### Verilen görev A
Aşağıdaki Modern Warfare 2 yazısında oyun çıktığında heyecanlanmanın sebepleri olarak sayılan şeyleri sırala.
### Verilen görev B
Aşağıdaki Modern Warfare 2 yazısına göre oyunu hangi stüdyo yapmış?

### Alıntı metin
%%
Uyarı: Yazı Modern Warfare 2'yi oynamamış olanlar için bol miktarda rahatsız edici içerik barındırmaktadır.
Ayrıca bu oyuna tarafsız bir bakış açısıyla yaklaşmadığımı şimdiden söyleyeyim. Olabildiğince adil olmaya çalıştım fakat bana göre hak ettiği değeri yansıtan bir inceleme olduğundan biraz ağır oldu. Yani, biraz...Küçük Bir Umut
Call Of Duty: Modern Warfare 2 çıktığında gerek fragmanlarından, gerek önceki oyunun verdiği müthiş hazdan ve gerekse Call Of Duty Serisinin hala oynanabilir olduğuna inandığımızdan inanılmaz heyecanlanmıştık. Oyun da bir yere kadar beklentilerimizi oldukça iyi karşılamış ve hatta bazı yerlerde çok daha üzerine bile çıkmayı başarmıştı. Fakat özellikle özgürlüğü seven oyuncular için pek çok eksi yönü bulunduğu da bir gerçekti. İnfinity Ward ağzımızı sulandıran bir yapıma imza atmış, her oyunda olabilecek eksikleri ise giderememiş veya buna ihtiyaç duymamış; sonuçta biz oyunu eksikleriyle kabullenip seve seve oynamıştık.
%%
### Veri listesi
%%
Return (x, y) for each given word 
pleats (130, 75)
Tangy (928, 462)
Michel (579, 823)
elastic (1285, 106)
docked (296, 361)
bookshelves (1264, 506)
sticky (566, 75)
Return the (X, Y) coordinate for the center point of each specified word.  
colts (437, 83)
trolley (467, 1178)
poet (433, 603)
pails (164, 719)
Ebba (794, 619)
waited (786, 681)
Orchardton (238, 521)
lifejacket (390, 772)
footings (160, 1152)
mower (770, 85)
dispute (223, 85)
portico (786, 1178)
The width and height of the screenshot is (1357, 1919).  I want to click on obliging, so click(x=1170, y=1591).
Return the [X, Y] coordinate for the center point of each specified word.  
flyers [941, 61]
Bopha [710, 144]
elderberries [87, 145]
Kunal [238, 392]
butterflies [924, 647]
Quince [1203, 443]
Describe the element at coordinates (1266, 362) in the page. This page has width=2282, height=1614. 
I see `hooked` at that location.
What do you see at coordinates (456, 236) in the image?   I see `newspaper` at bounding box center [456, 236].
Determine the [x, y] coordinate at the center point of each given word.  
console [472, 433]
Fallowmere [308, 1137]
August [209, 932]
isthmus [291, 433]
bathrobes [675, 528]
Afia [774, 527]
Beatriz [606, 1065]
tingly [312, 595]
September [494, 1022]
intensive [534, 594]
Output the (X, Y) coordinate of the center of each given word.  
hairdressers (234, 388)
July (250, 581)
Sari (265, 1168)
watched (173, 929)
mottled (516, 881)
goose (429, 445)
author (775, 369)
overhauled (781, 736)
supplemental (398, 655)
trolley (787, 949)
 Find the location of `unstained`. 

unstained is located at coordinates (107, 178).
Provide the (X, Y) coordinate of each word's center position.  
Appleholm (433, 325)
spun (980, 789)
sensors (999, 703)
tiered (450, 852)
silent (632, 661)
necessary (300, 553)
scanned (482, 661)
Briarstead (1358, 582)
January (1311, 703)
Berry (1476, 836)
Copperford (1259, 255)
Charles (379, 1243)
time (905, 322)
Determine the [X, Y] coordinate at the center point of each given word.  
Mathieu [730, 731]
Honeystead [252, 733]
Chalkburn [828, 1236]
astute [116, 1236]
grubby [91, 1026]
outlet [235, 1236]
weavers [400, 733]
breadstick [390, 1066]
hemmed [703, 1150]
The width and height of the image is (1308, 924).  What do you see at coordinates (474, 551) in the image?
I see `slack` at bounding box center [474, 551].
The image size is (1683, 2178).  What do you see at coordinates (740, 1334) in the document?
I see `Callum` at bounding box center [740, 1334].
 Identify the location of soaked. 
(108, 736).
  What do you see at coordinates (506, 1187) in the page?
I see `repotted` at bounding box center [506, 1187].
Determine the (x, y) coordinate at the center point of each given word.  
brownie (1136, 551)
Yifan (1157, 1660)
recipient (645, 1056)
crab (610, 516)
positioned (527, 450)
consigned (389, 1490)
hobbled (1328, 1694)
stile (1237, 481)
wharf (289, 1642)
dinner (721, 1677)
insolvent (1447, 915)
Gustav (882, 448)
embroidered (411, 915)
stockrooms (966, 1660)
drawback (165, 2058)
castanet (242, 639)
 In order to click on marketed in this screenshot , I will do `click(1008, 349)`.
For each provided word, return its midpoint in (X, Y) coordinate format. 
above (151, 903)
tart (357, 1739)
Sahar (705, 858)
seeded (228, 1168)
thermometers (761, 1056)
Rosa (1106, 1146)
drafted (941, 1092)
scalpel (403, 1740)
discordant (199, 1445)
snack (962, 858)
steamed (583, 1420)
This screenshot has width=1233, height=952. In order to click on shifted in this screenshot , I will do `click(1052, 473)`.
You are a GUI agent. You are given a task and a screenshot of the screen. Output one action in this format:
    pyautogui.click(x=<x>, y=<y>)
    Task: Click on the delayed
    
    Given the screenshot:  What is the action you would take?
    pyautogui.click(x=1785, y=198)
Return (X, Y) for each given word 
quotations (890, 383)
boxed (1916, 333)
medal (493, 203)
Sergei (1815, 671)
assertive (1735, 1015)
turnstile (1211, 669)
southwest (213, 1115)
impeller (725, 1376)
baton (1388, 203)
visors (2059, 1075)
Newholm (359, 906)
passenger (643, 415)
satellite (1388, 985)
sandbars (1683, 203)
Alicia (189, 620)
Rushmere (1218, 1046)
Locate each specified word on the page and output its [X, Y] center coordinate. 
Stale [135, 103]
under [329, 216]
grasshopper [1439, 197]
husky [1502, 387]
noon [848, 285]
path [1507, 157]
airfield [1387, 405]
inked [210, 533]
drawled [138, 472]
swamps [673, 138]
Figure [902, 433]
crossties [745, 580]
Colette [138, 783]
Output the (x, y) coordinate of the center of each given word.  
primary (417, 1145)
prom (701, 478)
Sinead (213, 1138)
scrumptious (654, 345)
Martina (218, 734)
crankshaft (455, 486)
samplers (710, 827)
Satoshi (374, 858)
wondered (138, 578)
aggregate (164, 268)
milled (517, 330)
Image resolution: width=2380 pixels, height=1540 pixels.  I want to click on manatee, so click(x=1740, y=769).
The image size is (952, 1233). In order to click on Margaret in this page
%%
### Cevap A
- Oyunun fragmanları
- Önceki oyunun verdiği müthiş haz
- Call Of Duty serisinin hâlâ oynanabilir olduğuna inanılması

### Cevap B
İnfinity Ward.